DATASET EXCERPTS |
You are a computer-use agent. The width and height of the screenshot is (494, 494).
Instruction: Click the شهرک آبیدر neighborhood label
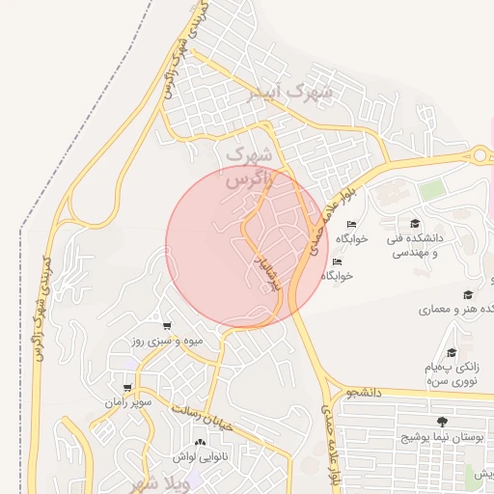(289, 94)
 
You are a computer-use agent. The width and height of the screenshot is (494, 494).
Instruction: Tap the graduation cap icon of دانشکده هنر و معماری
(468, 294)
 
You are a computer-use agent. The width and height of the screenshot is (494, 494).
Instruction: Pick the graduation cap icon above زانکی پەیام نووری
(452, 353)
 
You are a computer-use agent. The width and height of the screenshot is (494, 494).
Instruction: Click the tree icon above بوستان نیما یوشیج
(442, 422)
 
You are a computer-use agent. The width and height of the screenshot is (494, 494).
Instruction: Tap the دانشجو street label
(367, 393)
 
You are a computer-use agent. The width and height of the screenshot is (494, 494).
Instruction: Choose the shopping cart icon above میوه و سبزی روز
(168, 326)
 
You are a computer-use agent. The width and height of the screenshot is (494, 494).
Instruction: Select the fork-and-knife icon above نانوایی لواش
(201, 442)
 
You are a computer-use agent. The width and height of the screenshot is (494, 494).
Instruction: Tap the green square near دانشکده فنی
(431, 190)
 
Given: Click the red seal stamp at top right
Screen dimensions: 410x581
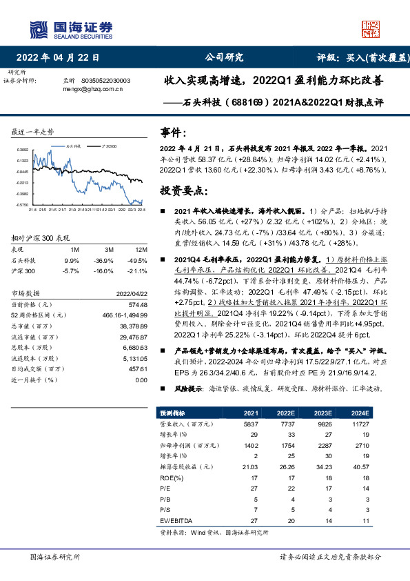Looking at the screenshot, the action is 371,28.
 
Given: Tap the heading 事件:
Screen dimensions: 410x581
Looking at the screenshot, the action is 172,132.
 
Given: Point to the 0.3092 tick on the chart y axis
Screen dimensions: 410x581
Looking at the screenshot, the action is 23,149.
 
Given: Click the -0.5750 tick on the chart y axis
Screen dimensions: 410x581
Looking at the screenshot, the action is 23,205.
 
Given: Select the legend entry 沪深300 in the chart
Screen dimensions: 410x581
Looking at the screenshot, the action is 108,146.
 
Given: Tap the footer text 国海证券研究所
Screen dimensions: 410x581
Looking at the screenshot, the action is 56,556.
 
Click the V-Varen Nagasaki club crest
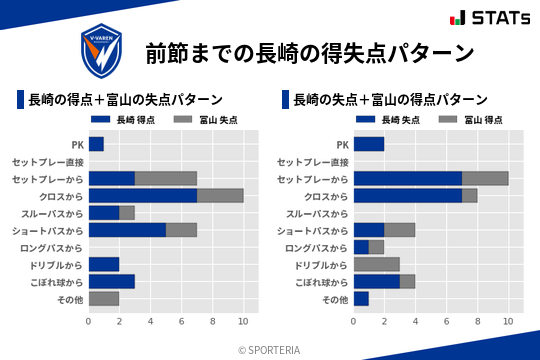pyautogui.click(x=102, y=49)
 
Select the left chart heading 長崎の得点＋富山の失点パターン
pyautogui.click(x=125, y=99)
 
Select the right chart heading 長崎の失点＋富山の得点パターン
pyautogui.click(x=391, y=99)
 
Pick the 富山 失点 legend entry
pyautogui.click(x=207, y=119)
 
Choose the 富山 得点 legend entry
pyautogui.click(x=472, y=119)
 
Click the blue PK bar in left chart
pyautogui.click(x=96, y=144)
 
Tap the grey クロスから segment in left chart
pyautogui.click(x=220, y=195)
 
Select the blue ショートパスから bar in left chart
pyautogui.click(x=127, y=229)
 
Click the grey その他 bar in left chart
pyautogui.click(x=104, y=298)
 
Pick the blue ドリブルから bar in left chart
pyautogui.click(x=104, y=264)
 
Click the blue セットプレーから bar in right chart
pyautogui.click(x=408, y=178)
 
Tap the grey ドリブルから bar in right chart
pyautogui.click(x=377, y=264)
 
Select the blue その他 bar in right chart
pyautogui.click(x=362, y=298)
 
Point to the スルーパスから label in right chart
pyautogui.click(x=317, y=213)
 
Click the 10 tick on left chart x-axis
pyautogui.click(x=243, y=321)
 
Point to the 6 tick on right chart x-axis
pyautogui.click(x=447, y=321)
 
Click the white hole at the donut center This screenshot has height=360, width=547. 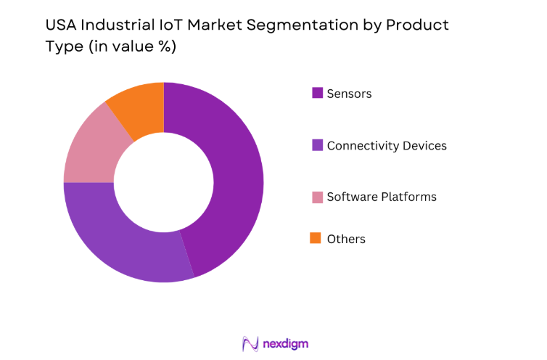click(163, 181)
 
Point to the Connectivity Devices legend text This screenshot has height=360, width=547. click(387, 145)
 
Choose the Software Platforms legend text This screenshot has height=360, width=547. click(382, 197)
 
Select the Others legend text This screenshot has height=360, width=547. click(346, 239)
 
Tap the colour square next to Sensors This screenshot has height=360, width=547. click(317, 93)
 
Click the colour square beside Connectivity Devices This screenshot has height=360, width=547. click(317, 145)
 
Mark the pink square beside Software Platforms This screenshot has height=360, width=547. click(317, 197)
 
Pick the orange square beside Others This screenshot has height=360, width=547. click(317, 238)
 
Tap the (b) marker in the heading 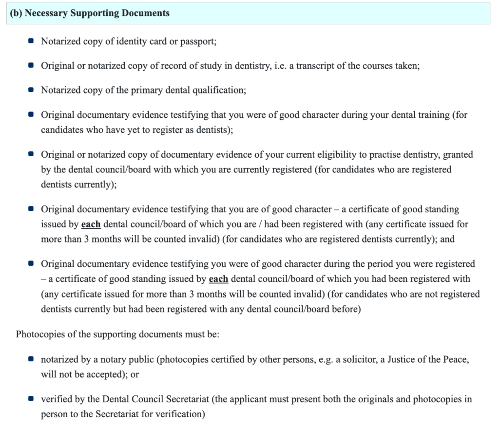[x=16, y=13]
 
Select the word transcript [x=319, y=66]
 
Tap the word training [x=428, y=115]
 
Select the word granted [x=457, y=154]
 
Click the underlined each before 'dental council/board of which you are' [x=91, y=225]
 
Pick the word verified [x=56, y=399]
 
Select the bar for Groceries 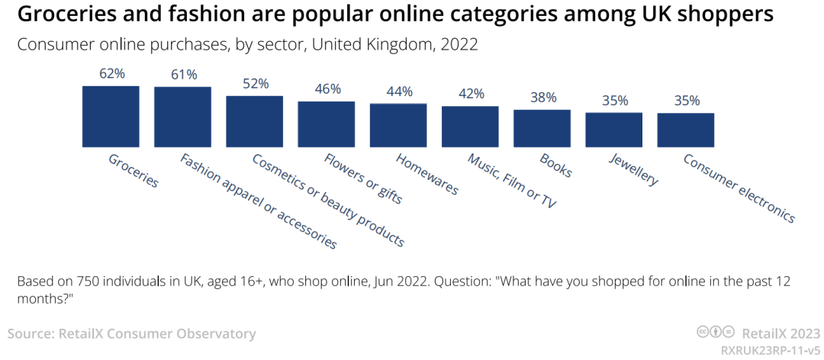111,116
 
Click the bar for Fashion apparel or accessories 182,117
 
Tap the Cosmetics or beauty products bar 254,121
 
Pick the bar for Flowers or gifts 327,124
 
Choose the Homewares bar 398,125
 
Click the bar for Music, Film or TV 470,127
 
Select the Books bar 542,128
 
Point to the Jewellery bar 614,130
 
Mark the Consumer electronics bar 686,130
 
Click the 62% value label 111,73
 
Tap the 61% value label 183,75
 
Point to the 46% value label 327,89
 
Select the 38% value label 543,98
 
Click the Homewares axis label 427,174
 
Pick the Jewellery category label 633,169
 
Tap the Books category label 555,166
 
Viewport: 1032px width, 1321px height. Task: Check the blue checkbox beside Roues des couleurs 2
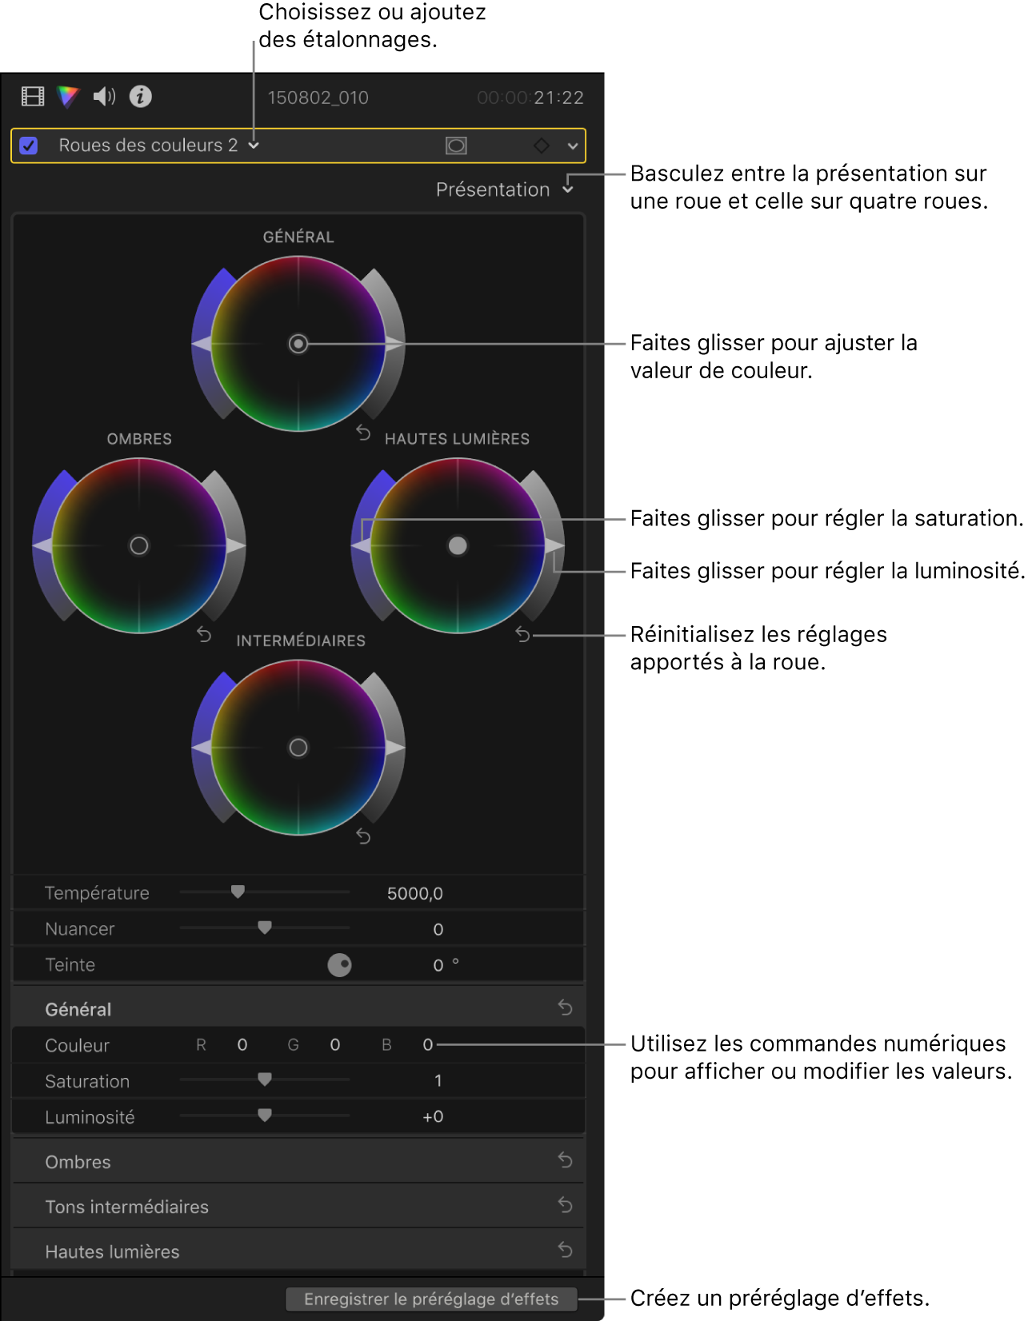tap(29, 146)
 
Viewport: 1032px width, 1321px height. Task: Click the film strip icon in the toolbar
tap(33, 97)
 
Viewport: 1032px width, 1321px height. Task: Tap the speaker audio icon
tap(104, 97)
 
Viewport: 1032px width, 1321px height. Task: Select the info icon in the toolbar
tap(141, 97)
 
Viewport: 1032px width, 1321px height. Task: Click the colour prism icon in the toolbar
tap(68, 97)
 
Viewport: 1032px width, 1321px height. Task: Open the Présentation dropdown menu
tap(504, 190)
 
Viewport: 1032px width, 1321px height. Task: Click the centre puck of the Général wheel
tap(298, 344)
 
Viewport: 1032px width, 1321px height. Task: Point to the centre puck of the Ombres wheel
tap(139, 545)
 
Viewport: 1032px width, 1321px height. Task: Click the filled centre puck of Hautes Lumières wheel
tap(458, 545)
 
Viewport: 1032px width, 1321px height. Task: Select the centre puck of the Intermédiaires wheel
tap(298, 748)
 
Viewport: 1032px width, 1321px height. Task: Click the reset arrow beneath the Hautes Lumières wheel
tap(522, 635)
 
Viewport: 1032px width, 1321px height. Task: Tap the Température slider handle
tap(238, 892)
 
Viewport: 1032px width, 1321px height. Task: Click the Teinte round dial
tap(339, 965)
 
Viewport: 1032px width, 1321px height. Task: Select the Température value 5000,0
tap(414, 893)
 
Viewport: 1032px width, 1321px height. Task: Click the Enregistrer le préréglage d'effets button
tap(431, 1299)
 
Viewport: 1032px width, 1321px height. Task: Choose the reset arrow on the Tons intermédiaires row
tap(565, 1205)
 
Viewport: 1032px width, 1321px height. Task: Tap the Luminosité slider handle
tap(265, 1115)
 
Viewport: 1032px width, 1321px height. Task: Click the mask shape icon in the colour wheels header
tap(456, 146)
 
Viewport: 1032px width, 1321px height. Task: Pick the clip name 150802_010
tap(318, 98)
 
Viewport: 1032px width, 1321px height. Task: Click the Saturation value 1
tap(438, 1081)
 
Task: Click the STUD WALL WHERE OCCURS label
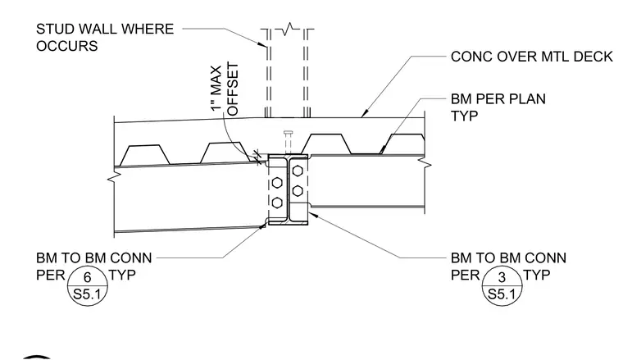click(105, 38)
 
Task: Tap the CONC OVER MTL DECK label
click(532, 57)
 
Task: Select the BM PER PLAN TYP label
click(498, 107)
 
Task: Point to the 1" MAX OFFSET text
click(225, 89)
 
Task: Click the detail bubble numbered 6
click(88, 285)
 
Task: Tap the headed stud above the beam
click(289, 142)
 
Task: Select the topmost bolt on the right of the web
click(298, 171)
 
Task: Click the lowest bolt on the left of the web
click(277, 203)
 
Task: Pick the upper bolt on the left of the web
click(277, 183)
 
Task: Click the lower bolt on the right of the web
click(298, 191)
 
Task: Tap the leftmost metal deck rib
click(144, 154)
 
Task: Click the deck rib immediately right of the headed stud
click(326, 144)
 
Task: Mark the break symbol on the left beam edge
click(114, 176)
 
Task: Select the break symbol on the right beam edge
click(425, 163)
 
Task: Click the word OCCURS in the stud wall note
click(66, 46)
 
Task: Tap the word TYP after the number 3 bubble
click(537, 275)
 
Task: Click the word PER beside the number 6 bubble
click(50, 275)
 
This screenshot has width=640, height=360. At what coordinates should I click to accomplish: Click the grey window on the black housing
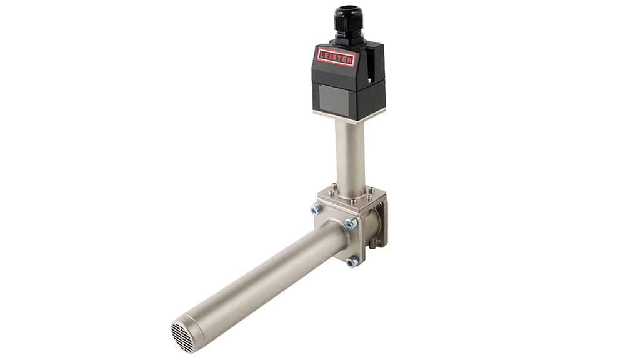334,98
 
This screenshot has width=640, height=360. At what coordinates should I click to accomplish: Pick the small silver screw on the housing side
369,81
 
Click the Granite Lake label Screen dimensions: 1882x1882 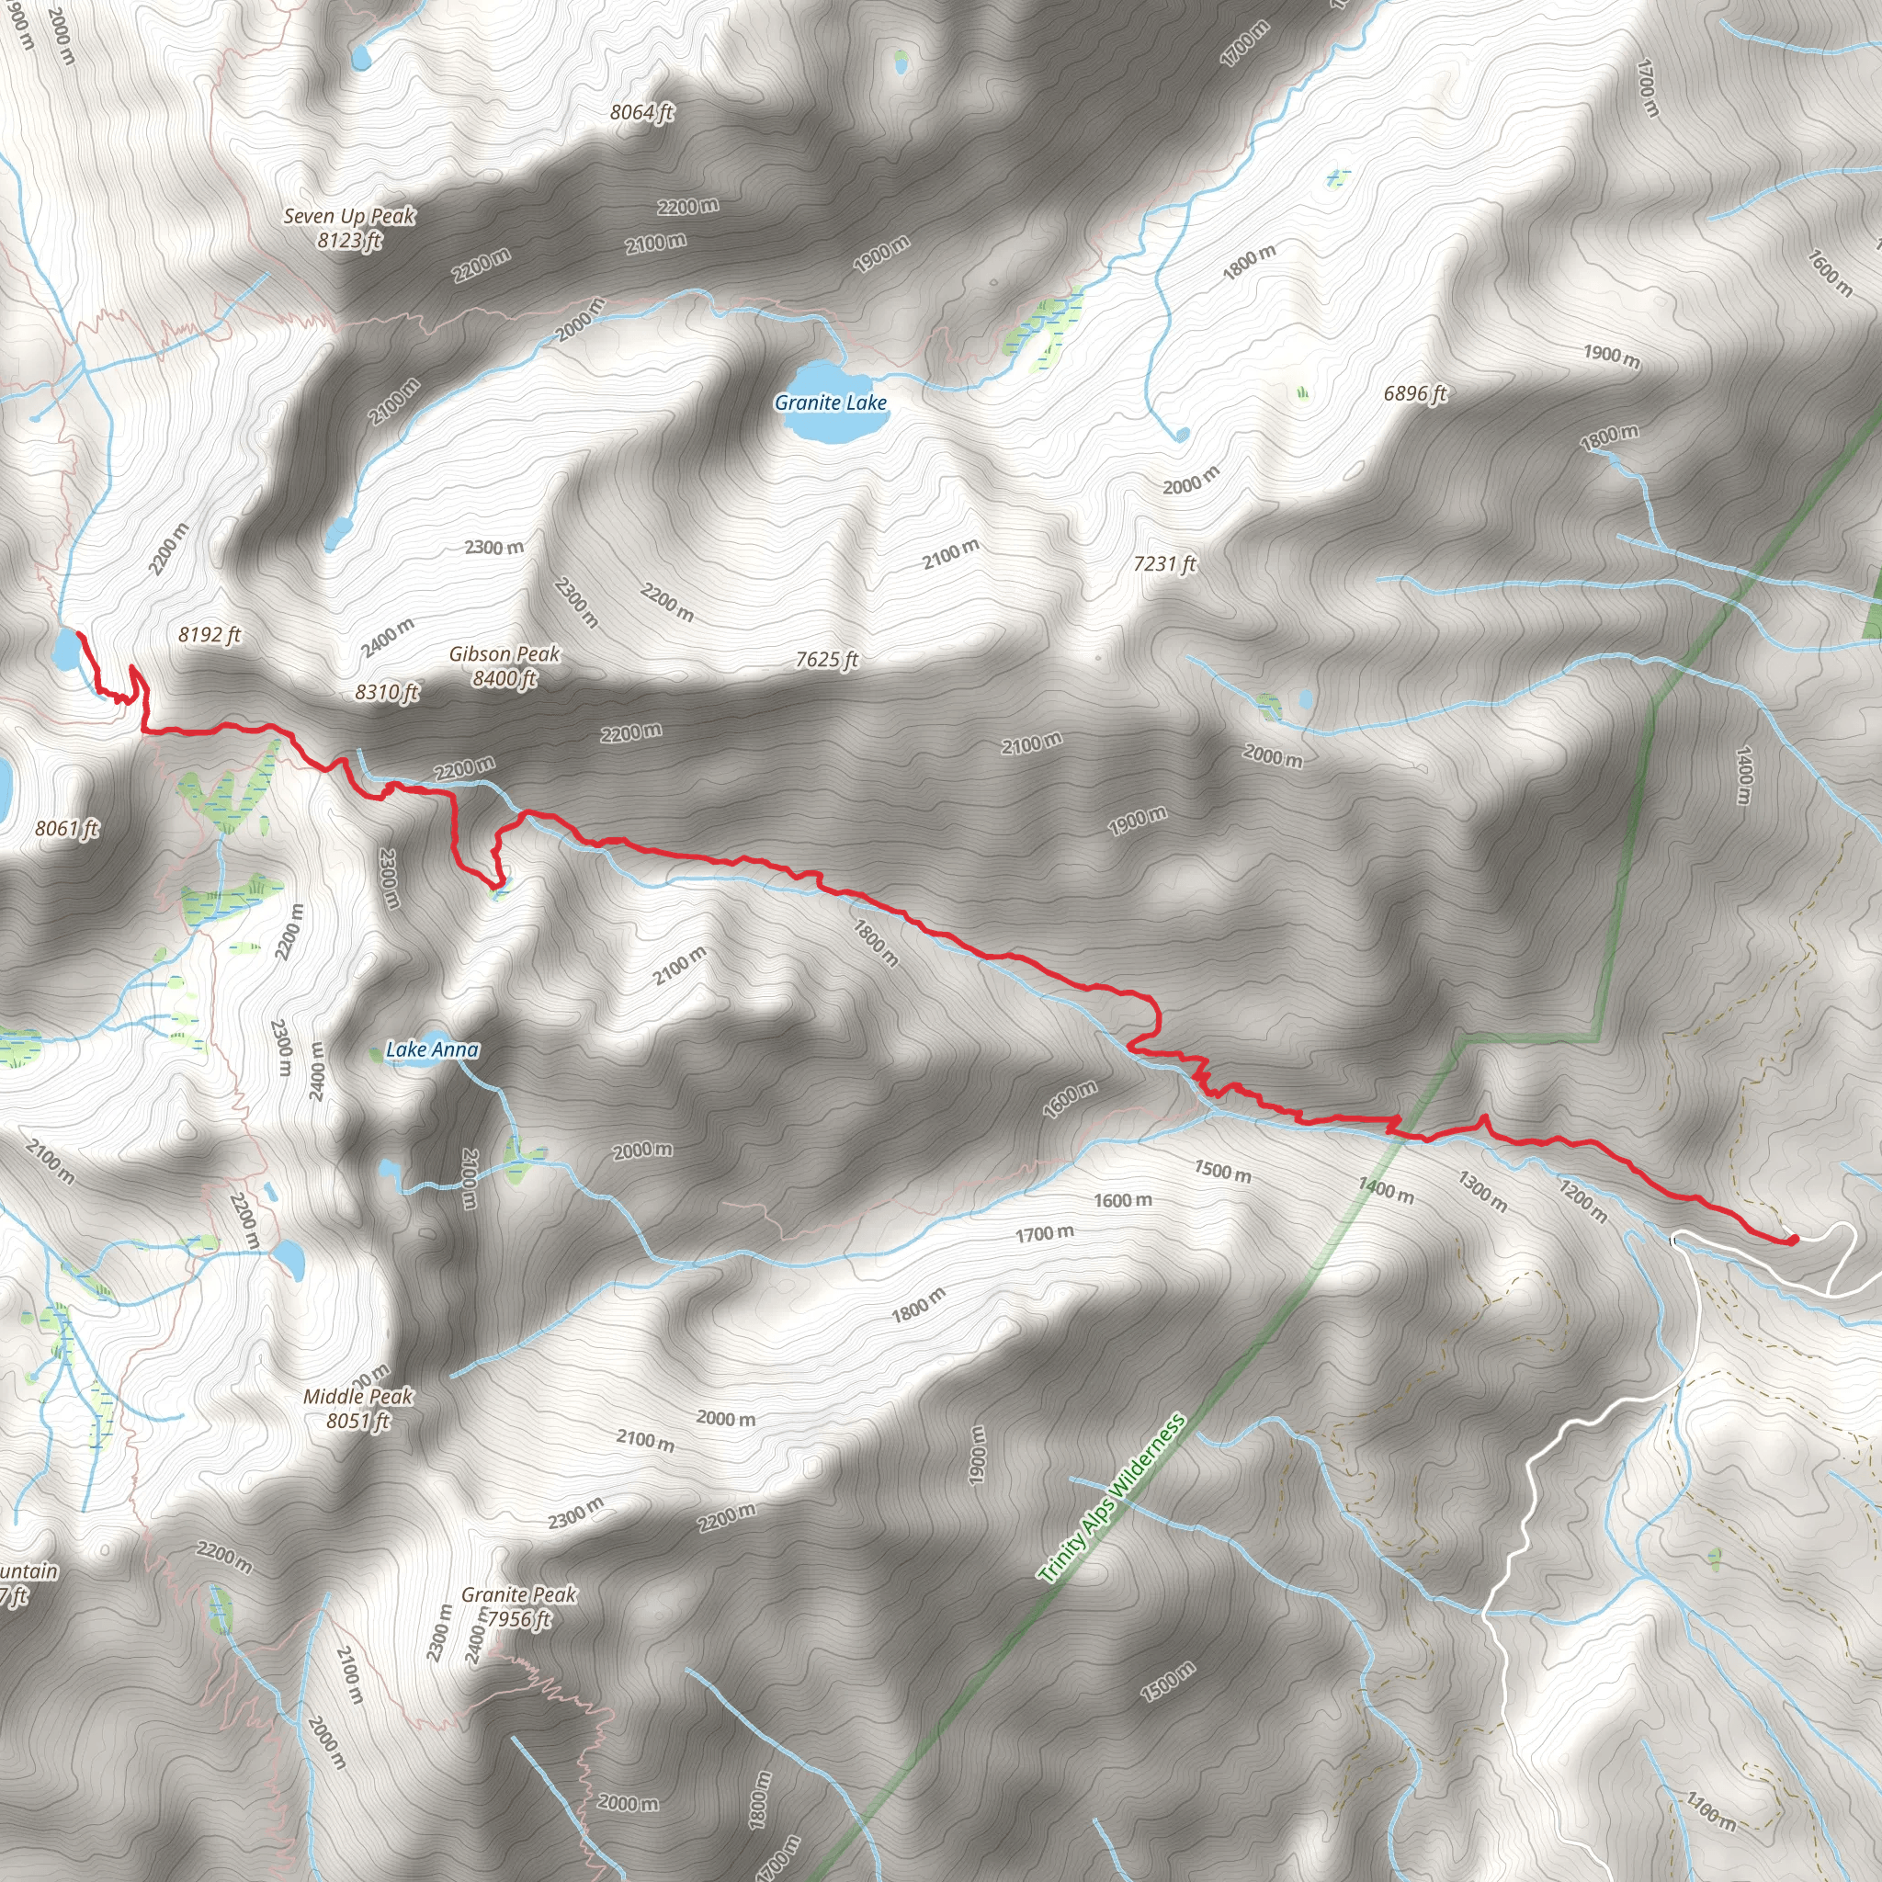(830, 402)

YOUR INSTRUCTIONS | Count the lines in the items above that contain the string "handle", and reply with the number alone.

RESULT | 2